Here are some things that, by default, are not AUTOMATICALLY recognisable as OKD-compliant

  • Depositions in Institutional repositories. Almost no content is labelled usefully for machines
  • Self-archived manuscripts including arXiv
  • Bibliographic collections
  • Contents of Pubmed (except as above)
  • Hybrid publications (95% is NOT OKD-compliant)

So a major problem is that we don't know what is actually OKD-Open and what we can use for modern automated scholarship. @ccess aims to change that.

We're going to build collections of OKD-Open material and label it as such. To show that's it's useful and a new approach to scholarship. Open to everyone, not just academics. Because @ccess is bidirectional – it's about building our principles and community so that we have a say in modern scholarship.

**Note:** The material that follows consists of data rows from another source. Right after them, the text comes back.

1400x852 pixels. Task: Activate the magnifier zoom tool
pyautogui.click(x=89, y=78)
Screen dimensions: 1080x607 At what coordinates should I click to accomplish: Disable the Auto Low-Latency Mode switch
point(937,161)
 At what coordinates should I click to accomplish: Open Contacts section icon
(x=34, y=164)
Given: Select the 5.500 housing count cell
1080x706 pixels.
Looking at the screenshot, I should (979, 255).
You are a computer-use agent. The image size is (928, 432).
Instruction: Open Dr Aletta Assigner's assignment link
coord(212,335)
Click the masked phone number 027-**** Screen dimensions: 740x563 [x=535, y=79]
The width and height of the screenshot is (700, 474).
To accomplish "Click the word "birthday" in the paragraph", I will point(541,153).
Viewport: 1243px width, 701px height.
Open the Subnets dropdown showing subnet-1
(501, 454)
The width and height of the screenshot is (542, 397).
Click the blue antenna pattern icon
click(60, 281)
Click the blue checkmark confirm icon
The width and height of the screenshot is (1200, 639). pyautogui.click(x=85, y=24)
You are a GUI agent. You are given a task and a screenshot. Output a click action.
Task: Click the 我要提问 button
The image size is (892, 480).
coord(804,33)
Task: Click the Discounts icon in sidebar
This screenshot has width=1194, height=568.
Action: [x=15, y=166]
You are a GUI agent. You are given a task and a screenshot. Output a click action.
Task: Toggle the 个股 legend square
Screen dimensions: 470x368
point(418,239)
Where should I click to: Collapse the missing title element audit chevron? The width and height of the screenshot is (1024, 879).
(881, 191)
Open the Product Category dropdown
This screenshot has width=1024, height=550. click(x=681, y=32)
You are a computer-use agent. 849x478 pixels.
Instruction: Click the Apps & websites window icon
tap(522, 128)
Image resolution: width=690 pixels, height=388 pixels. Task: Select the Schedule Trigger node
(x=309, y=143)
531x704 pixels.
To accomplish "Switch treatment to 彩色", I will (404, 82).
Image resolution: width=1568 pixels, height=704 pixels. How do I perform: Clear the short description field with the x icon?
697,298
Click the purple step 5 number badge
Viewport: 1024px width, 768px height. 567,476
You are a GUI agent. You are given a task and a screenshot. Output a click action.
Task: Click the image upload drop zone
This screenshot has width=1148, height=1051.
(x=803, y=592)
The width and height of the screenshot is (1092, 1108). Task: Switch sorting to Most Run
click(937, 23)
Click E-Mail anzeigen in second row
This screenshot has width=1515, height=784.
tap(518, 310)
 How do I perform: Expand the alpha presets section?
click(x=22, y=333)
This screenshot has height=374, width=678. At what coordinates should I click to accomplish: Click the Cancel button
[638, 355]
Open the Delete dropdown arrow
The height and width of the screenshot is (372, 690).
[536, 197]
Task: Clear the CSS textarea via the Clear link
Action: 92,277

We're using our new bibliographic tools – Bibserver and Bibsoup – as an efficient means of collecting the information and labelling it. We're starting with disease as there are already active communities who want to start using the tools. Our first project is based on MALARIA. This idea been brewing for a year or more – Open Research Reports – but we've had to wait while we developed the technology. We've now got this, and we can collect and, very soon, label and annotate the information.

We are very grateful to Tom Olijhoek, Bart Knols and MalariaWorld for acting as the centre of this. Our first task is to find what Open information there is. This will require considerable human effort. Even Pubmed isn't able to label the documents which are OKD-Open.

We'll be posting more about this – so far we have 70,000 references for Malaria keywords ("Malaria", "Plasmodium", etc.) Mark MacGillvray has ingested them into a Bibsoup and we'll be working on them. The first activity will be to find out how many are OKD-Open. I'm guessing about 3%. That's the sad face of access to scholarly information. That's the amount that we can legitimately text-mine, re-index, use graphics from, etc.

But as people see the value of this they'll want more. And that's an important driver for making more information OKD-Open and labelling it.